Our weighted average return in January was +8.22%. Since 2015, we have generated a net return of +38.15%.
In terms of investment strategy performance, our weighted average net returns for January were (a) +2.36% for conservative strategies, (b) +7.64% for balanced strategies, and (c) +11.17% for aggressive strategies.
January was a considerably better month than December. As mentioned in last month’s commentary, US Fed Chairman Powell’s statement that the Fed was “listening closely to markets” on January 4th proved to be just what the market needed to stop panicking about the prospect of rising rates. The partial resolution of the US government shutdown added to positive sentiment, as did more positive dialogue regarding trade tariff negotiations between the US and China. As such, the S&P 500 (SPY US) rose +8.01%, Emerging Market equities surged +10.34% (EEM US) and Emerging Market bonds gained +4.78% (EMB US).
Emerging Market securities had a dreadful 2018, but we found it very interesting that they refused to put in new lows as US markets were crashing in December. We interpreted this price action to be a very positive divergence from the nonsense going on in US markets, as Emerging Markets tend to be more volatile than US securities. Put simply, the fact that EM securities were actually rising as US securities were falling implied that perhaps not all hope was lost. Thus far, catching this positive signal and not ‘selling everything’ during December’s panic has proven to be a wise course of action.
Despite correctly analyzing this US –vs- EM price dynamic, experience dictates that such important price movements must be confirmed by subsequent data and anecdotal evidence. This is why we also mentioned is last month’s commentary that we would “be trying to determine whether the Q4 selloff and market panic matched the actual performance of companies across all sectors of the US economy.” We took strong positive signals from the major US banks, who – despite mostly missing revenue targets due to poor trading revenues – commented that the US consumer was in good health. These statements we subsequently confirmed across most sectors as earnings season progressed.
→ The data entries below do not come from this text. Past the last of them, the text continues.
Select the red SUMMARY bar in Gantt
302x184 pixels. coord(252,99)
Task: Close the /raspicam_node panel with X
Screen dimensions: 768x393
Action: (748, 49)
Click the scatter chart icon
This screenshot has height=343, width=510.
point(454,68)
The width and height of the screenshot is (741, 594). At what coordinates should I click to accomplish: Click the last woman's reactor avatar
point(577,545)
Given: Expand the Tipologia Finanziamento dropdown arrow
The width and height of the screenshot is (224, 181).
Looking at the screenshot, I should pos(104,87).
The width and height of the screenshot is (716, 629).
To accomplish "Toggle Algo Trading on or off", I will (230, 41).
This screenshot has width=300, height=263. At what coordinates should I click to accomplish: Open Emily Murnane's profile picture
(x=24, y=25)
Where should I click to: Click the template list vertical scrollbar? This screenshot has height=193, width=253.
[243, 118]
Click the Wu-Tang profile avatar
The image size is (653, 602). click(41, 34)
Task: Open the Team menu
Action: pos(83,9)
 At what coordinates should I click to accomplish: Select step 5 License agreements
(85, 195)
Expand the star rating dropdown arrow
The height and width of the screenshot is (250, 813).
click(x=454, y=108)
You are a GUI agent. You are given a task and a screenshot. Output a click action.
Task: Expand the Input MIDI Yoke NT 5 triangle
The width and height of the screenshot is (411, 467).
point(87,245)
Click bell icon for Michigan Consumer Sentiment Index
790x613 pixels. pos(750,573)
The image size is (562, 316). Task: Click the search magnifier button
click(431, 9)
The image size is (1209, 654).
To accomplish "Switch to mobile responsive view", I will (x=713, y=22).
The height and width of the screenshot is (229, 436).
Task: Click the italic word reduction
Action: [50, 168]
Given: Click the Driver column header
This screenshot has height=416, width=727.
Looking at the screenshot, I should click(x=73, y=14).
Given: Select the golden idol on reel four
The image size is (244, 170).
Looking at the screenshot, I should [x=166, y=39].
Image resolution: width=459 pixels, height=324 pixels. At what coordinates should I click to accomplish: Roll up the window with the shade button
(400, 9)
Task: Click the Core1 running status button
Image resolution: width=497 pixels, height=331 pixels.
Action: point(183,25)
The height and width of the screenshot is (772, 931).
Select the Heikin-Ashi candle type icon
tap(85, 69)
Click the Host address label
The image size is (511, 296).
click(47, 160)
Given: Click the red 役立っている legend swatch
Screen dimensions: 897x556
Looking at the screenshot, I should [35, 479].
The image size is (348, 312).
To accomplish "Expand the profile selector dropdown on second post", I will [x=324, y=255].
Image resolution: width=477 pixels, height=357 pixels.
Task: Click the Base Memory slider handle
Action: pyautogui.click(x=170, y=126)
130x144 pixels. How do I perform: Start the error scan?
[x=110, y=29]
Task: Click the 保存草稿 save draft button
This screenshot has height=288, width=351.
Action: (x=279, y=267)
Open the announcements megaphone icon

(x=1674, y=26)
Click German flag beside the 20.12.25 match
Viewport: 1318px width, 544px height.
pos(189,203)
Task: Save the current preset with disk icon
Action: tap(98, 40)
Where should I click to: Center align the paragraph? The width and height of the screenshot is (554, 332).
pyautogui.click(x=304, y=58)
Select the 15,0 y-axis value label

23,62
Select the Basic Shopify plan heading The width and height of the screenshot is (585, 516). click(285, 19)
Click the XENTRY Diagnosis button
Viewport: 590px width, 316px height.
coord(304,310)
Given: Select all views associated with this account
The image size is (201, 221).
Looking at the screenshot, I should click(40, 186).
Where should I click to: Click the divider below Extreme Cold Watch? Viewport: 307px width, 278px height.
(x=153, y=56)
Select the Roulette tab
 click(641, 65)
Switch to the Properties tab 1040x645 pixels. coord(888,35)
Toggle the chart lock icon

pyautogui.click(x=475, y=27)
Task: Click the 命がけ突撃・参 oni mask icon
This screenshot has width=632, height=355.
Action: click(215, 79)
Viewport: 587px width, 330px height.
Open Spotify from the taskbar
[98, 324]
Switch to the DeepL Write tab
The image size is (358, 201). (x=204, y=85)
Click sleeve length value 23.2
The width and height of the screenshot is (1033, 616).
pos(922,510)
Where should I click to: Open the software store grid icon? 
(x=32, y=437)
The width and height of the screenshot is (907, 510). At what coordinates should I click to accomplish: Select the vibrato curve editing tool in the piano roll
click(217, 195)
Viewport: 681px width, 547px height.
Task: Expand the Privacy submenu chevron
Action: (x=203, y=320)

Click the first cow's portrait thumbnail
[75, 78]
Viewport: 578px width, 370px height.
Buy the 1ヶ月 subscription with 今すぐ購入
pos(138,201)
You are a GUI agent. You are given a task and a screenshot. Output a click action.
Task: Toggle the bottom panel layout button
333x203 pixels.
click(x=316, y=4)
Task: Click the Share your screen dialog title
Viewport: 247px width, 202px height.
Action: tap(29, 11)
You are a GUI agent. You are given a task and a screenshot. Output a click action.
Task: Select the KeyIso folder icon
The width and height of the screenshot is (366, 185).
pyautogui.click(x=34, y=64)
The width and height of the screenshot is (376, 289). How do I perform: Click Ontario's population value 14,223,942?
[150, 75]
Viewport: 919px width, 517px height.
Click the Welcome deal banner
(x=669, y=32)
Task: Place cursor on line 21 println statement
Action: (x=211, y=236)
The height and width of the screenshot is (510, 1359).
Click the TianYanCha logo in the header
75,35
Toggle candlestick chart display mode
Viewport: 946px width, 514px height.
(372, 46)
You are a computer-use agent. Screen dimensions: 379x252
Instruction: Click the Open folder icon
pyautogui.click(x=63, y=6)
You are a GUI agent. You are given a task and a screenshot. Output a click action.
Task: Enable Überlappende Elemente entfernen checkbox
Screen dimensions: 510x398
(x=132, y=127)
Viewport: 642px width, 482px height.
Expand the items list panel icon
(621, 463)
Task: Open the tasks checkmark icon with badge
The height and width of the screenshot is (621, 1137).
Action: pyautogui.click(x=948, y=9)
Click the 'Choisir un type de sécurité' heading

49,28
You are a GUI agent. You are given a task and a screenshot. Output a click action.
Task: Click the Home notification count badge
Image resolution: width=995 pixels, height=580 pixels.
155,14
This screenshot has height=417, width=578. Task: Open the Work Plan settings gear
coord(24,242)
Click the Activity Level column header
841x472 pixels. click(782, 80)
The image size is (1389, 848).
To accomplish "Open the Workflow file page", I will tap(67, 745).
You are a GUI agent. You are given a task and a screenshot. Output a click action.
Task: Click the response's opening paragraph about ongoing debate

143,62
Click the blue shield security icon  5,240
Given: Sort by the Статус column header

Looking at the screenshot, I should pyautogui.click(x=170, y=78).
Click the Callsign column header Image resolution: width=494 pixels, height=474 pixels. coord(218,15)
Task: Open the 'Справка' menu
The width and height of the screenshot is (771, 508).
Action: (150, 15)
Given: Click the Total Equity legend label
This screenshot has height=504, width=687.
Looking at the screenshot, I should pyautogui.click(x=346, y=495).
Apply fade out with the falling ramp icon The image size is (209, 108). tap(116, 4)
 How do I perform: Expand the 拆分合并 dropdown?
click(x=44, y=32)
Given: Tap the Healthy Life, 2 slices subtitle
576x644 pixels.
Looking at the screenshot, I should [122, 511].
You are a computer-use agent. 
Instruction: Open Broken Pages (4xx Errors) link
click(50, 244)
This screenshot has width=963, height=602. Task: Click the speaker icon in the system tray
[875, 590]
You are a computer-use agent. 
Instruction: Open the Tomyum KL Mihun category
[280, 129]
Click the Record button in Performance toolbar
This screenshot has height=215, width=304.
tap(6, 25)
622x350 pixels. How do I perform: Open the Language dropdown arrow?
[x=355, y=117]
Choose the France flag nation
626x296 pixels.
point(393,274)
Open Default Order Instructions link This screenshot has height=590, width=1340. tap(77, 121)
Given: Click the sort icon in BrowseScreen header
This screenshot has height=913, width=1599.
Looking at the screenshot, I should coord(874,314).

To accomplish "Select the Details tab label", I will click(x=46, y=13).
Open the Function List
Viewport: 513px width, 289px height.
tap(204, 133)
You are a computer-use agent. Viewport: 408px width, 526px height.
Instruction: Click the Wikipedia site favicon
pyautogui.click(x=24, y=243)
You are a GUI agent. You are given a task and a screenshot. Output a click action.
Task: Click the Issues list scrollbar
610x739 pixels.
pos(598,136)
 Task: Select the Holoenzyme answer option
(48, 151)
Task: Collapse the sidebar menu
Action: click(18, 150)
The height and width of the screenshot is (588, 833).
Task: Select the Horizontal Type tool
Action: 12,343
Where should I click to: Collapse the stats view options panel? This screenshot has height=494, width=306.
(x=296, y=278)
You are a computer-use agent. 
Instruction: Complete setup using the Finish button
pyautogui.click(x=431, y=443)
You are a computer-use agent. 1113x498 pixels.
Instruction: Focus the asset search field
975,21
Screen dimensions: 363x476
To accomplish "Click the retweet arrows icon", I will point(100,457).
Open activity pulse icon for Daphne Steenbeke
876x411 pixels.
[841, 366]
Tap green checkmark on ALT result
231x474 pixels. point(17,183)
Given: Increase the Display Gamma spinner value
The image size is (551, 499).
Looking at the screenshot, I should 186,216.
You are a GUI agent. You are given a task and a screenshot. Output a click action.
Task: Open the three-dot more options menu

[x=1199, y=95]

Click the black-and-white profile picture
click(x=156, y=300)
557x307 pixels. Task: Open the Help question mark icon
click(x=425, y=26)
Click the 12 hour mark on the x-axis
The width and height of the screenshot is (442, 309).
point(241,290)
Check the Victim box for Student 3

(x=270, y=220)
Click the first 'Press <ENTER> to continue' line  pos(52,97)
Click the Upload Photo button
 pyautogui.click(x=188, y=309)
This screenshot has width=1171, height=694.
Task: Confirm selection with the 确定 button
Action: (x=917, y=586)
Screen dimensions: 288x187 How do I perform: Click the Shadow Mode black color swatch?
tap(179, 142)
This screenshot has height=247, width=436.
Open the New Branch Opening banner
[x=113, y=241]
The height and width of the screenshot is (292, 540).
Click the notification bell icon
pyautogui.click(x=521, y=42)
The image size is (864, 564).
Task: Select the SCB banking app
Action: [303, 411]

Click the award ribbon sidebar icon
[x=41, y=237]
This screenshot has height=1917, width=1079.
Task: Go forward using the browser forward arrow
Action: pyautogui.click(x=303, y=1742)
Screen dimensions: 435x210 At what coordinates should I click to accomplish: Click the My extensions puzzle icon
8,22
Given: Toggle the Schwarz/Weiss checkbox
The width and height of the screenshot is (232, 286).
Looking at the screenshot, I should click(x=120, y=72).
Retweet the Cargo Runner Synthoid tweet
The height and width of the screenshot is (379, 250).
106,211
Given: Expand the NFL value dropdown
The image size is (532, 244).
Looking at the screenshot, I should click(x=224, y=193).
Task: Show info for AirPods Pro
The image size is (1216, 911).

In terms of trading activity, we added Canada Goose Holdings (GOOS US), which had sold off heavily due to a diplomatic dispute between Canada and China. Pictures of a six-block line-up to get into the new Canada Goose store in Beijing at the end of December confirmed our suspicions that the Chinese consumer might not hold a grudge. We anticipate that Canada Goose will soon release a set of impressive earnings from last quarter.
We have stated in previous commentaries that volatility creates opportunities, but this is hard to appreciate when markets are crashing, and we are very thankful to our clients for sticking with us after such a traumatic December. January’s returns were more substantial than we could have realistically hoped for at the end of last year. That being said, we are by no means satisfied and continue to seek out new opportunities that will drive even better returns going forward.
On behalf of our Client Portfolio Management team, I thank you for your continued trust and support!
FULL DISCLOSURE: Please note that the opinions expressed in this blog should in no way be considered as investment advice or a solicitation to buy or sell securities.